As someone dedicated to pursuing a career in the entertainment industry, Iaconetti knew there would be people who would accuse her of being on the show for the wrong reasons.

"I would drop my career aspirations in a heartbeat if that’s what it came down to," Iaconetti said. "So, if Chris were the one, I would have to put any type of entertainment reporting dreams on the back burner and I’d be totally fine with that."

Even though life on Chris's farm in Iowa wasn't in the cards for Iaconetti, she loves where the journey has brought her.

"I had a great time with Chris and the girls, so I don't take anything back," she said.

Although Iaconetti might not have had as great of a time with nemesis Poe in particular, she said she will try to take the high road when facing her at the "Women Tell All" special.

During a highly emotional two-on-one date, “Ashley I.” and Kelsey Poe traveled to the Badlands of South Dakota with Soules. When Iaconetti had a moment alone with Soules, she revealed to him that she and many other women in the house thought Kelsey was "fake." In what appeared to be a dramatic turn of events, Soules repeated Iaconetti's words to Poe and she was well, "hurt."

Although it didn't involve hair pulling or punching, the Badlands scene between Iaconetti and Poe is perhaps one of the most awkward and tense moments between two contestants on "The Bachelor."

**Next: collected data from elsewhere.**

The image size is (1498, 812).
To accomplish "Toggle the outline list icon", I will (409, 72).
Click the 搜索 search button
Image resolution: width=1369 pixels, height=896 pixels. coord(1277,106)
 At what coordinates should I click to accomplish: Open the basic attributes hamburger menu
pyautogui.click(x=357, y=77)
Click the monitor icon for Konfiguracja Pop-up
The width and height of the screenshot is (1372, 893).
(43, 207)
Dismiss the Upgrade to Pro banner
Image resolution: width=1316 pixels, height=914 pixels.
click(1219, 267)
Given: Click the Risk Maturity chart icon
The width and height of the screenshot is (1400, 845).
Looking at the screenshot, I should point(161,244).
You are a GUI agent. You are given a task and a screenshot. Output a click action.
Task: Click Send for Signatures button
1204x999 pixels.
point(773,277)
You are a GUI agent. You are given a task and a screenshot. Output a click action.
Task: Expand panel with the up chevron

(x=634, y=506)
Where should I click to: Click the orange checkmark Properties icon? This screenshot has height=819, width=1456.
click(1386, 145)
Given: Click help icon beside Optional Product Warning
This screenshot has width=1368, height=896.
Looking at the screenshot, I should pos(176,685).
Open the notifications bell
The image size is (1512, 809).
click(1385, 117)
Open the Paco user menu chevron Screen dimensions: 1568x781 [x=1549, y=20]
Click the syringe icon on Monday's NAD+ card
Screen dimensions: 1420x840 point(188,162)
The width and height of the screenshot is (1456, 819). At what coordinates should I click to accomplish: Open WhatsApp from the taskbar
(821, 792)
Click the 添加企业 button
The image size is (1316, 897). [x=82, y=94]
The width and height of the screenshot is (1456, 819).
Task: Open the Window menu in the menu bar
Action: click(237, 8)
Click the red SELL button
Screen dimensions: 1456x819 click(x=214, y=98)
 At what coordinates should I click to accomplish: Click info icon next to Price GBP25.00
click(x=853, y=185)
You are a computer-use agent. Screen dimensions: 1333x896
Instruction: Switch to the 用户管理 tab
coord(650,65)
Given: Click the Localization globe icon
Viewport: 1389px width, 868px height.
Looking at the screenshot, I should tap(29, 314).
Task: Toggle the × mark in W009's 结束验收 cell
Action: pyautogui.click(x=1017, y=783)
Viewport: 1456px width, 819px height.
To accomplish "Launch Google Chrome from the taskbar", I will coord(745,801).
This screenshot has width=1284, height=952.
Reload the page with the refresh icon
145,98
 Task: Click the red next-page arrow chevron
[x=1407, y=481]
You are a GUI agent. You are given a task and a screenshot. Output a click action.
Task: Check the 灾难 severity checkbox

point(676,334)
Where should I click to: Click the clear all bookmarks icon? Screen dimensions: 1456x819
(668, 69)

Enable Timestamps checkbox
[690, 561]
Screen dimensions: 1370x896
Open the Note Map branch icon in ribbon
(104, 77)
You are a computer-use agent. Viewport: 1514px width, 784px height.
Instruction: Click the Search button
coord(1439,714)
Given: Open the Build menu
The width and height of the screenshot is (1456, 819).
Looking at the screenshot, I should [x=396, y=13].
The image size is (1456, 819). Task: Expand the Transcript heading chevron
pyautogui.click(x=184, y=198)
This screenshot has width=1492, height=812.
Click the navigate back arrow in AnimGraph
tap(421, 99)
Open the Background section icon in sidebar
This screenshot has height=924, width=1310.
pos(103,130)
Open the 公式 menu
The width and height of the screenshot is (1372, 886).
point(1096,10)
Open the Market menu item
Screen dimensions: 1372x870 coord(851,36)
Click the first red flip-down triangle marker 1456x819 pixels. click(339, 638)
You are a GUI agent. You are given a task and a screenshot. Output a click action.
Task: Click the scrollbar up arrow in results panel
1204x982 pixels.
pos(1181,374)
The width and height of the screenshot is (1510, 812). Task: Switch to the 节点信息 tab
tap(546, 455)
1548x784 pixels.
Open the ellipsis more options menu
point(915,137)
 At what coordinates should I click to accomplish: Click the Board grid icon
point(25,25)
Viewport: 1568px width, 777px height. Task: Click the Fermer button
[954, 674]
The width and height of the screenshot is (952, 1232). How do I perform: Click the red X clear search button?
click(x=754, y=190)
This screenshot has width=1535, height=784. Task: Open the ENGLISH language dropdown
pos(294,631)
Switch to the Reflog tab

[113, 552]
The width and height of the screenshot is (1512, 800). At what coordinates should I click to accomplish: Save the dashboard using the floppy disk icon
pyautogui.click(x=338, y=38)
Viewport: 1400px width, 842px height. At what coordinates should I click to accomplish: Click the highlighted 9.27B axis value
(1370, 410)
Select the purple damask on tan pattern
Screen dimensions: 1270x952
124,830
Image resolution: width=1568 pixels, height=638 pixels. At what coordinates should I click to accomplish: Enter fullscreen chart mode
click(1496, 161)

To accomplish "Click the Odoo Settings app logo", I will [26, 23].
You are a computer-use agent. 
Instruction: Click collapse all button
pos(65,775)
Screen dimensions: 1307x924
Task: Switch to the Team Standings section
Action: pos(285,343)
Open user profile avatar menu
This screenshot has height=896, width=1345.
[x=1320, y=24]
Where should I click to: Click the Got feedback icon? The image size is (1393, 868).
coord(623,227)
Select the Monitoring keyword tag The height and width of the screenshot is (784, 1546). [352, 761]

"I left Kelsey off on the note that I really wanted to with a statement that she just couldn’t refute," Iaconetti said. "I’ll be on my very best behavior and I’ll let the other girls talk because I had my words with her and the other girls didn’t."

"Out of the entire season, that was the one moment I was looking forward to seeing on TV the very most," Iaconetti said. "Especially since I said, 'I have my master’s and it’s from a pretty good place,’" referring to her Newhouse degree.

In the end, both Iaconetti and Poe were not given a rose.

Looking back on her experience, Iaconetti attributes a lot of how she handled herself on reality TV to what she learned at Newhouse.

"Because I have my experience at Syracuse, I know a lot about production," Iaconetti said. "I know about editing and how to edit myself and at the same time, I know about sound bites and how to word things in certain ways."

However, even a background in journalism can't save Iaconetti from the inevitable backlash she has experienced on social media.

"One of the most frustrating parts has been seeing comments from people who take opinions and make them facts," Iaconetti said.

But in the words of Taylor Swift, Iaconetti said she just "shakes it off" because the haters are going to "hate, hate, hate, hate."

"What people are seeing with me is almost like a parody of me, like a character," Iaconetti said. "It’s such a small segment of my personality."

One fact about Iaconetti the world seemed to hone in on specifically was her virginity, coining her as "the virgin."

"People have made such a big deal of it and people have tried to swing it in a negative way," Iaconetti said. "One of the things I got a lot on Twitter wasn't just 'she's not a virgin,' but also 'she’s a whore.'”

But Iaconetti turns the other cheek to avoid drama.

"The second you defend yourself, you give in to it," Iaconetti said. "You're never going to win."

Despite all the drama that being on "The Bachelor" encompasses, Iaconetti said she "never wanted to come back home." 

"When you’re on reality TV, it’s actually not reality," Iaconetti said. "It’s a dream world."

With a Newhouse degree and now a season of "The Bachelor" under her belt, Iaconetti said she wouldn't rule out following in the footsteps of Ali Fedotowsky, former 'Bachelorette' turned E! News correspondent.

In the meantime, Iaconetti will appear on "The Bachelor: Women Tell All" special, airing Monday, March 2 on ABC.